Real unemployment is about 40% of working-age Americans, reality concealed by phony Labor Department numbers and failure by establishment media to set the record straight.
Before the current economic collapse, over 20% of Americans were unemployed, based on how data were calculated pre-1990.
Today the figure is around double that level, likely to worsen before improving.
Most US workers with jobs earn poverty-level wages with few or no benefits, why households need two or more to survive.
The self-styled “land of the free and home of the brave” from “sea to shining sea” is indifferent toward the rights and welfare of its ordinary people — exploiting, not serving them so the nation’s privileged class can benefit.
It’s why protests in large and smaller US cities nationwide continue in their second week, triggered by the death of a single Black man at the hands of 4 Minneapolis cops.
What touch a raw nerve at the right time could have been something else.
Mass outrage against systemic inequality and injustice has been simmering longterm.
It was just a matter of time before exploding into rage in the streets for positive change.
Most individuals involved are peaceful, expressing their constitutionally affirmed First Amendment rights.
Violence and vandalism appear orchestrated by rogue elements. Piles of bricks, rocks, and other projectiles discovered in cities before lawless actions began raised obvious red flags.
Instead of White House leadership when most needed,
Trump threw more fuel on a raging inferno.
Notably it was by threatening to use combat troops to restore order and supporting unacceptable remarks that referred to protesters as “terrorists.”
Lawyers’ Committee for Civil Rights Under Law president Kristen Clarke called characterizing “peacefully assembled demonstrators (as terrorists) abhorrent,” adding:
“It is remarkable that…Trump objects so vehemently to those speaking out against racial and police violence while embracing gun-toting activists who take siege of government buildings and violent white supremacists who marched in Charlottesville” — in August 2017.
Since largely peaceful protests began in response to George Floyd’s May 25 death at the hands of Minneapolis cops, over 10,000 arrests were made — mainly for peaceful civil disobedience.
Resisting tyranny is a universal right, an obligation to challenge what’s unacceptable — clearly the state of America that’s beautiful for the privileged few alone at the expense of most others.
Jefferson called “resistance to tyranny…obedience to God.”
Philosopher John Locke said when government fails the people, its “trust must necessarily be forfeited, and the power devolve into the hands of those that gave it, who may place it anew where they shall think best for their safety and security.”
In his landmark essay on civil disobedience, Henry David Thoreau said “(m)ust the citizen ever for a moment…resign his conscience to the legislator,” adding:
“The only obligation which I have a right to assume is to do at any time what I think right.”
“All men recognize the right of revolution; that is, the right to refuse allegiance to, and to resist, the government, when its tyranny or its inefficiency are great and unendurable.”
“Unjust laws exist; shall we be content to obey them, or shall we endeavor to amend them, and obey them until we have succeeded, or shall we transgress them at once?”
The state “is not armed with superior wit or honesty, but with superior physical strength.”
“I was not born to be forced.

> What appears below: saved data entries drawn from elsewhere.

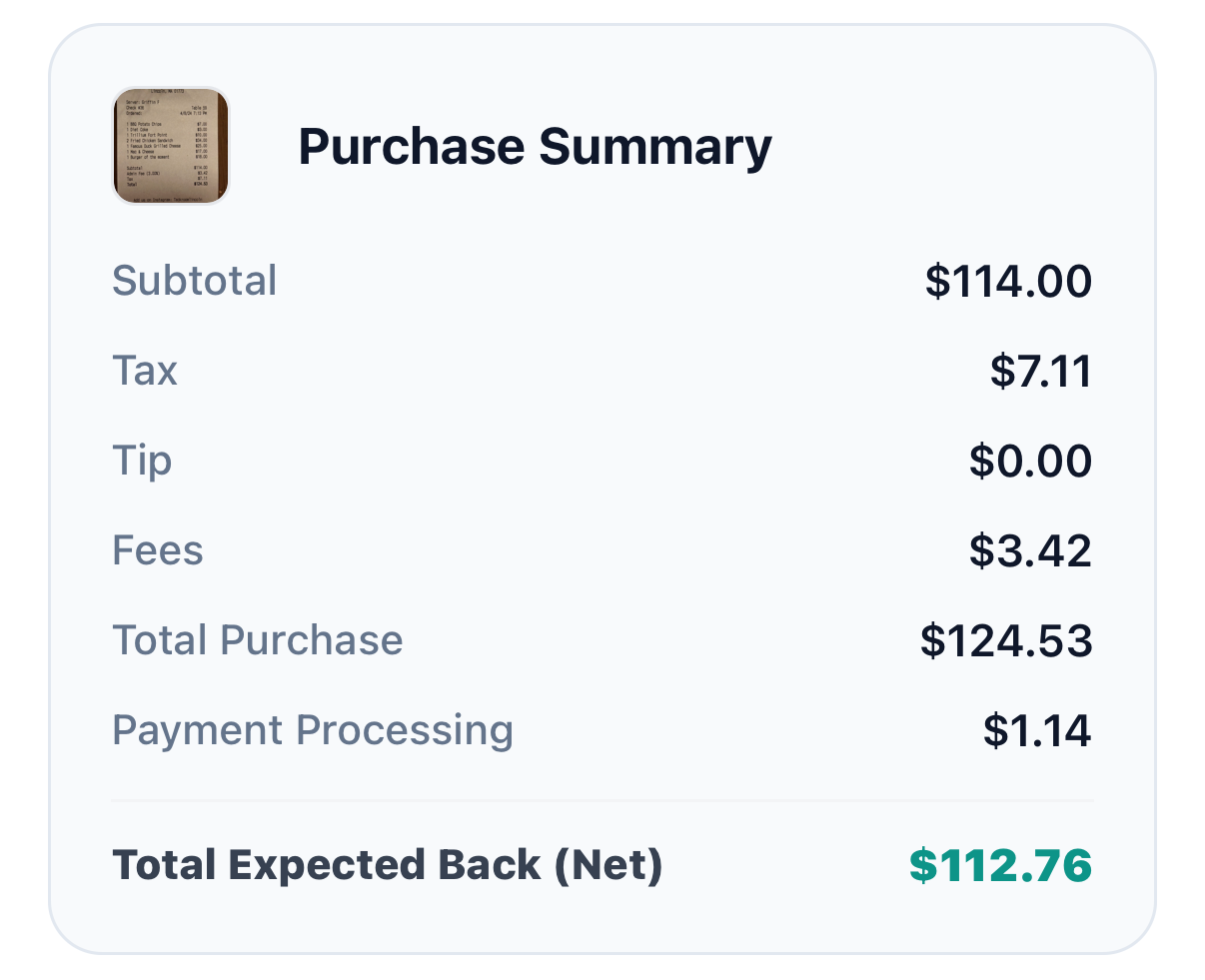Click the Payment Processing label
This screenshot has width=1205, height=980.
coord(314,730)
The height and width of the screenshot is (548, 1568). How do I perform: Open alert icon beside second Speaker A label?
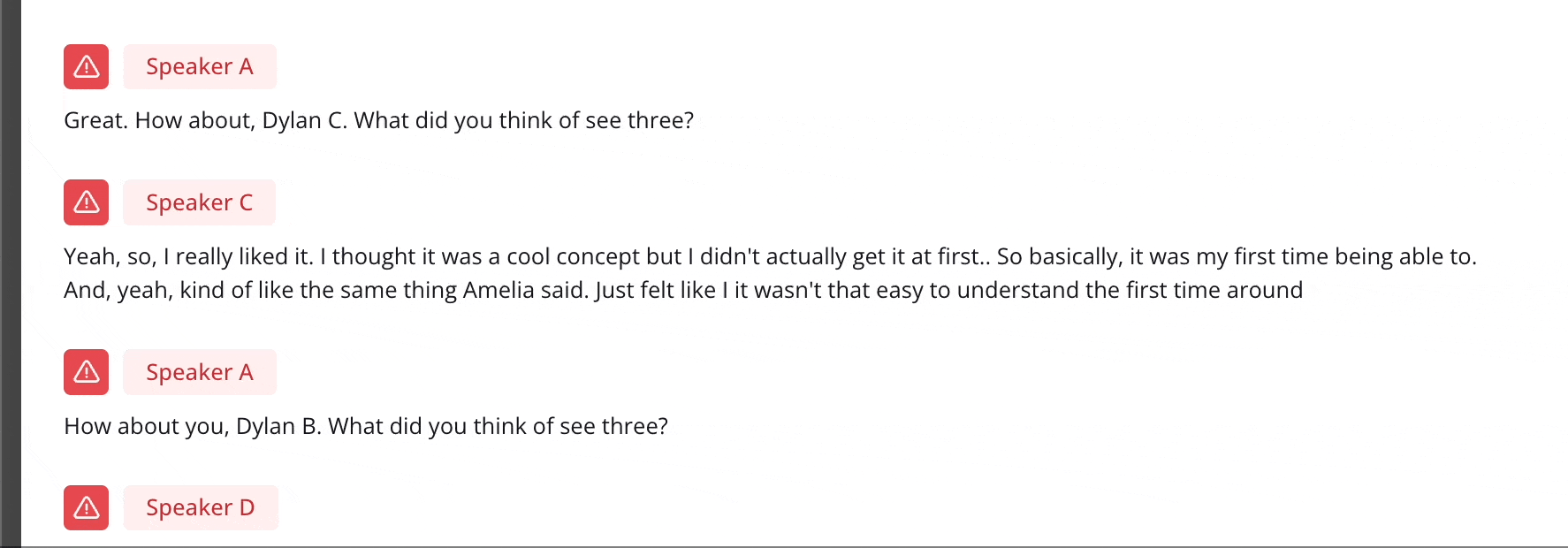(x=86, y=372)
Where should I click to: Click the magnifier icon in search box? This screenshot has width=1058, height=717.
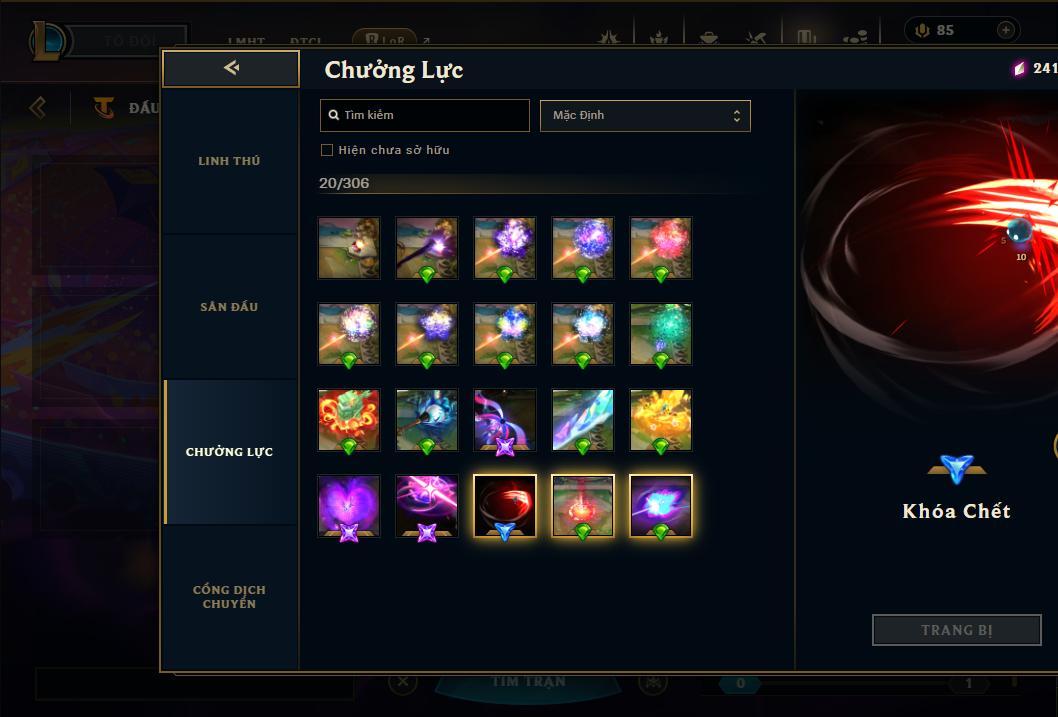(x=333, y=115)
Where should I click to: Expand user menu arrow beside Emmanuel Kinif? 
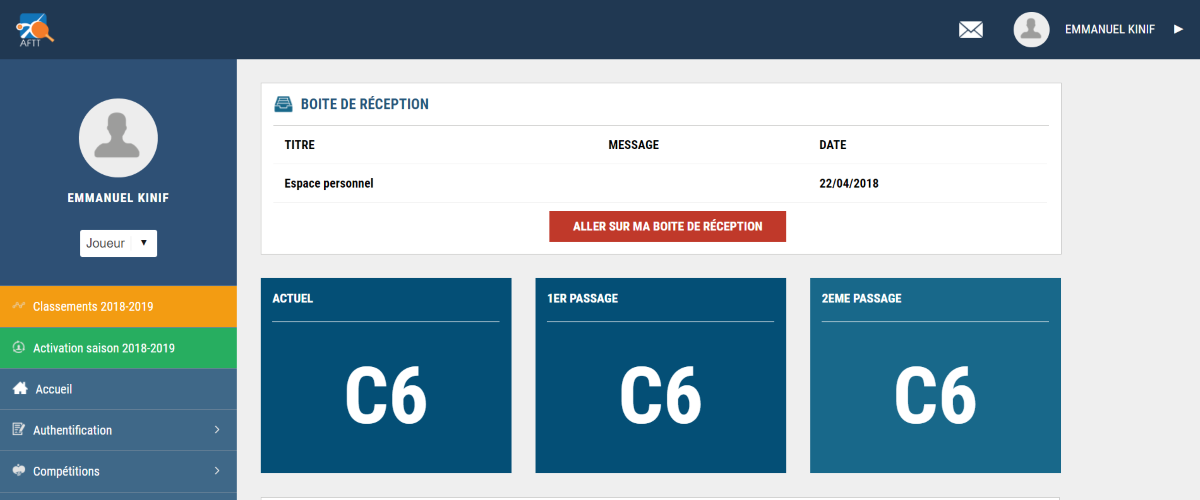pyautogui.click(x=1178, y=30)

I will breathe after my own fashion…They can only force me who obey a higher law than I.”
Martin Luther King stressed that “noncooperation with evil is as much a moral obligation as is cooperation with good.”
He championed “creative protest,” adding: Passivity is no option in the face of injustice.”
At a time of institutionalized racism, inequality and injustice in the US, sustained resistance in the streets against what’s intolerable is the only viable option.
Nothing else can work. Nothing ever has. Nothing ever will. The only language the US ruling class understands is toughness.
People power alone can change things, More than an option, it’s a moral obligation.
The late human rights champion/defense attorney Lynne Stewart urged Americans to “Organize, Organize, Organize.”
“The only thing we have is each other,” she stressed.
Resisting tyranny and courage for justice defined her activism.
People have power when they use it. At a time of eroded constitutional protections, repressed dissent, government as the handmaiden of monied interests, and raging war on humanity at home and abroad, it’s vital for ordinary people to resist.
Ballot box activism is futile, taking to the streets nonviolently essential.
Sustained collective defiance against the unacceptable system is the only chance for constructive change.
It took a decade of anti-war activism in the 60s and 70s to end US aggression in Southeast Asia — a pyrrhic victory as things turned out because activism for peace, equity and justice waned.
Struggles for justice are long-term, compromises unacceptable.
So is letting energy for change wane, what time and again defeats social movements.
The hugely corrupted US system is too debauched to fix.
They only option is replacing it with governance serving everyone equitably, not just the privileged few, the unacceptable way things are now.
Formidable tasks take time, the impossible a little longer.
People power makes positive change possible.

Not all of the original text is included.